Essential use: a new way of thinking
One way forward is to promote the idea of essential use across the board.
How much is enough? What is critical? How little is necessary?
While this idea is common among civil society groups, it has not yet been embraced by policy-makers, who continue to focus on optimising a broken system or mitigating its shortcomings.
Imagine if we could reallocate the carbon budget based on an essential use rationale, with policies that not only reduce resource use and promote circularity, but also address social and economic inequalities that exacerbate the environmental crisis. For example, in the case of land use, policy-makers will need to consider the competing demands for materials, fuels, and food, land tenure rights and biodiversity protection initiatives, and avoid trade-offs that fuel inequalities and accelerate overshooting of planetary boundaries.
A global plastic budget could also be used to prioritise essential uses, such as medical materials, over disposable products like single-use packaging.
Industries like fast fashion are characterised by a business model based on overproduction and largely enabled by access to cheap synthetic fibres combined with limited accountability for negative environmental impacts and human rights violations. Current policies are unable and unlikely to contain such a model – as long as they mainly aim at addressing the textile dilemma only with eco-design legislation and waste management of textile products. It requires a shift in policy-making, prioritising the common good and sustainability over short-term consumption and profit, and an essential use lens could help that.
Resilience, sufficiency, and wellbeing: a new compass for Europe
Overall, it’s time for radical realism. What may seem radical today may appear as a timid and weak course of action in the near future. The chain of crises, disruption of global supply chains, and energy price increases have made a circular economy desirable, but above all inevitable, for most Europeans. By embracing the idea of essential use and integrating environmental justice at its core, we can mitigate the risks of overshooting our global carbon budget and work towards a more equitable and liveable future. This is the vision outlined in our manifesto launched last November, and we urge policy-makers to take bold action to make it a reality.
In 2023, the European Union has several opportunities to step up and lead the way, including as part of the negotiations for the Global Treaty on Plastics.
From our side, this year we will continue to advocate for greater political ambition at the EU and national levels, in collaboration with our members. In addition, we will support coalitions and alliances that cross sectors, disciplines, and borders in order to push for transformative solutions. We will also work with cities and businesses to further promote reuse, and textiles, with the goal of establishing a new system outside of the legislative agenda.

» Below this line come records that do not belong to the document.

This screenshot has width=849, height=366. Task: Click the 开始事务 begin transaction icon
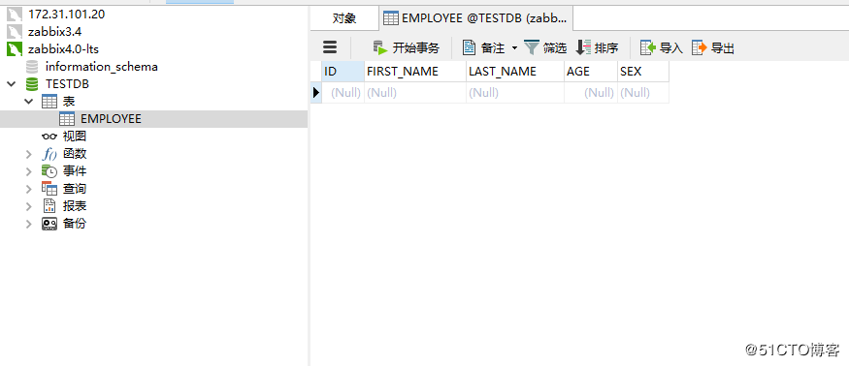380,48
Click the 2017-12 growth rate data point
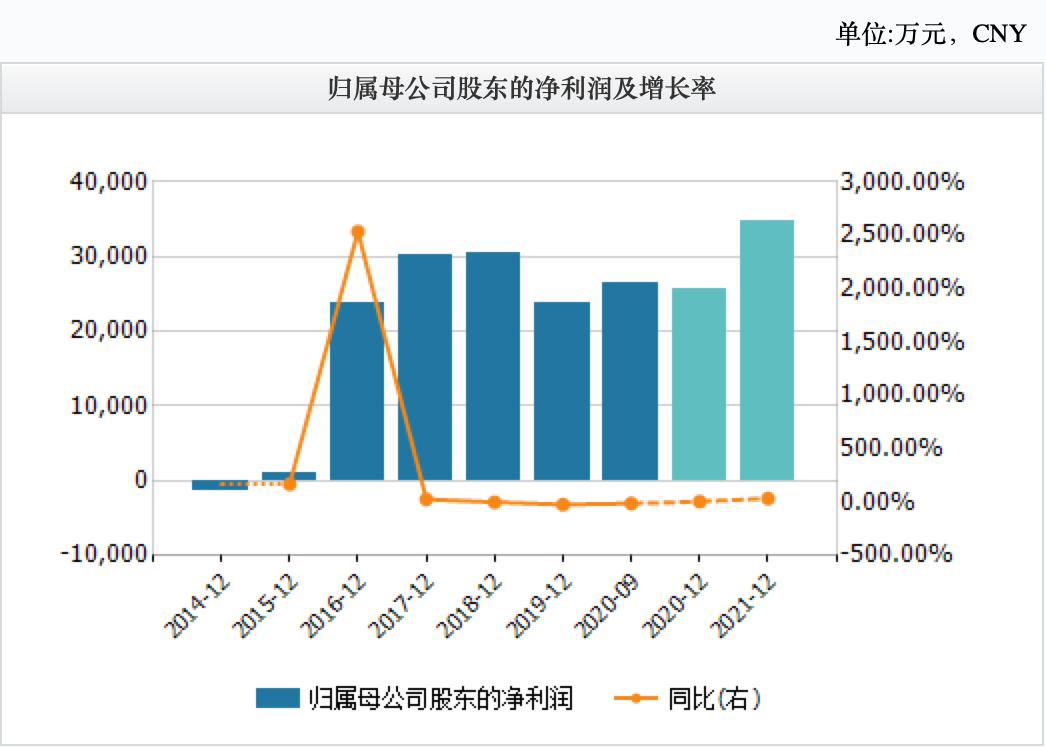Viewport: 1046px width, 748px height. (426, 499)
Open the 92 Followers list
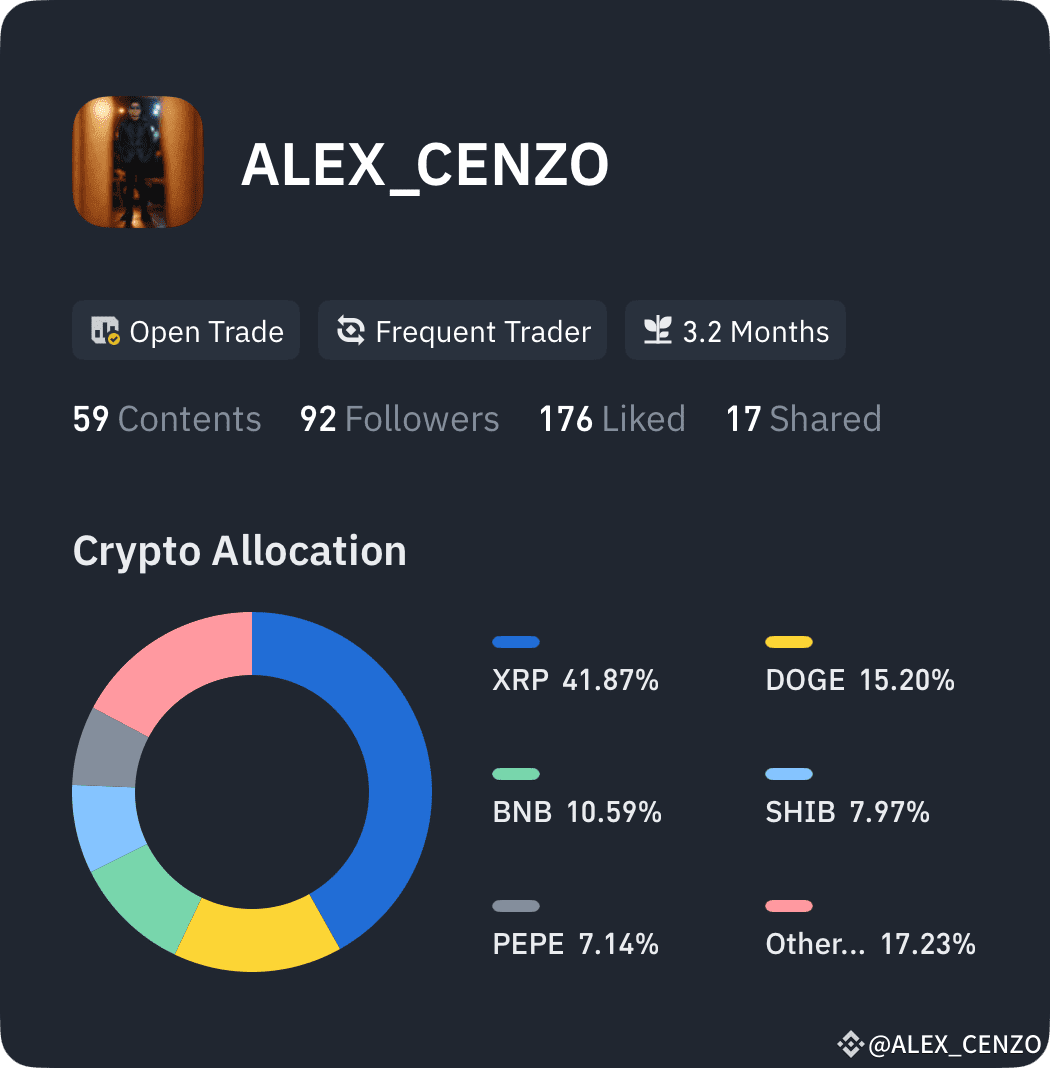 [x=400, y=419]
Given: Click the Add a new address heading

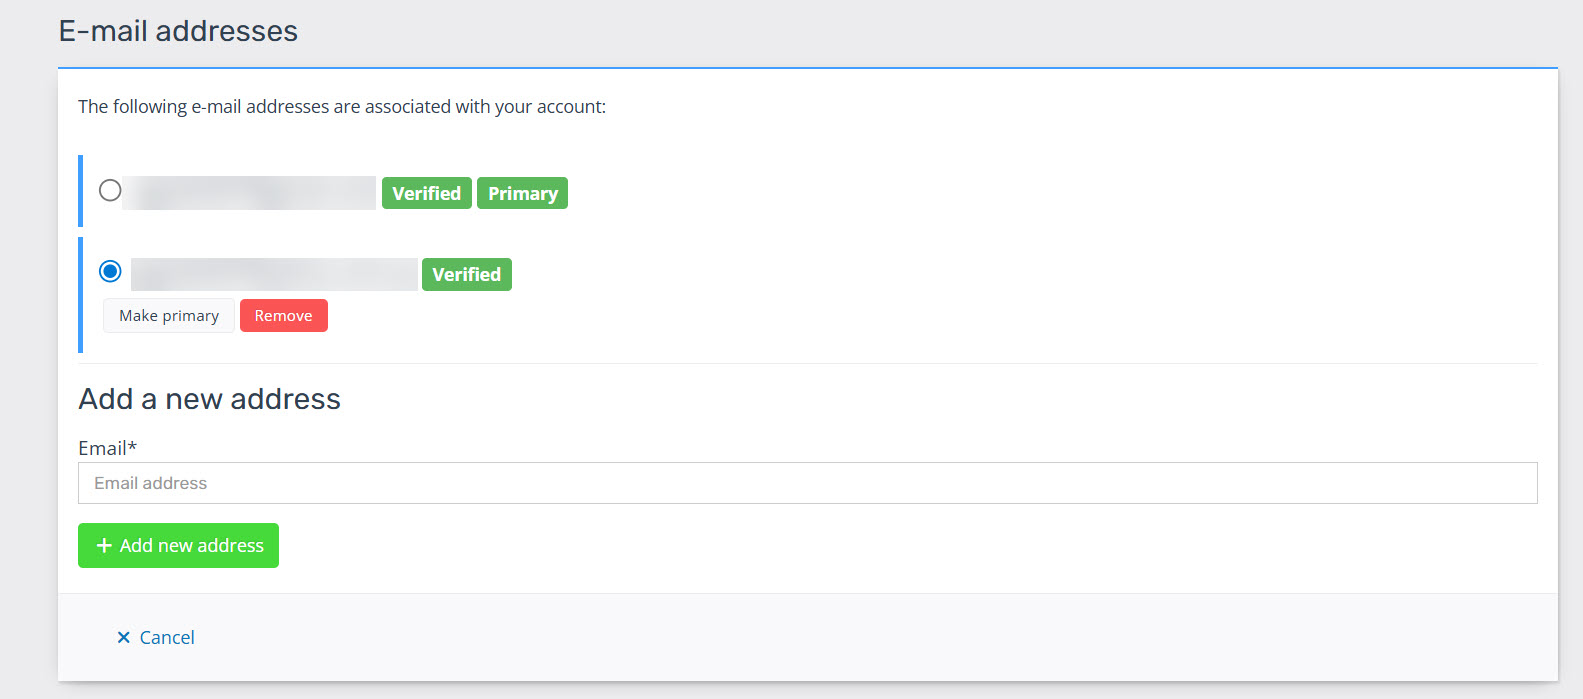Looking at the screenshot, I should (209, 399).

Europe is at a crossroad, and we do have a choice: we can either take bold, ambitious action now, or wait until the multi-layer crisis becomes even more dire and the solutions even more drastic.

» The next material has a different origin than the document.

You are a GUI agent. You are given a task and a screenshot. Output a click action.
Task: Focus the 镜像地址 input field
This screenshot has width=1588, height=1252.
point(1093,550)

The time for sustainability-as-usual is over. It is time for radical realism.
*Zero Waste Europe first breached the topic of radical realism while collaborating with the Henrich Böll Foundation in 2018, when we co-authored chapters of their “Radical Realism for Climate Justice” series. Five years later, the reality is such that the concept of radical realism not only still applies to the world’s situation, but is also more pressing than ever.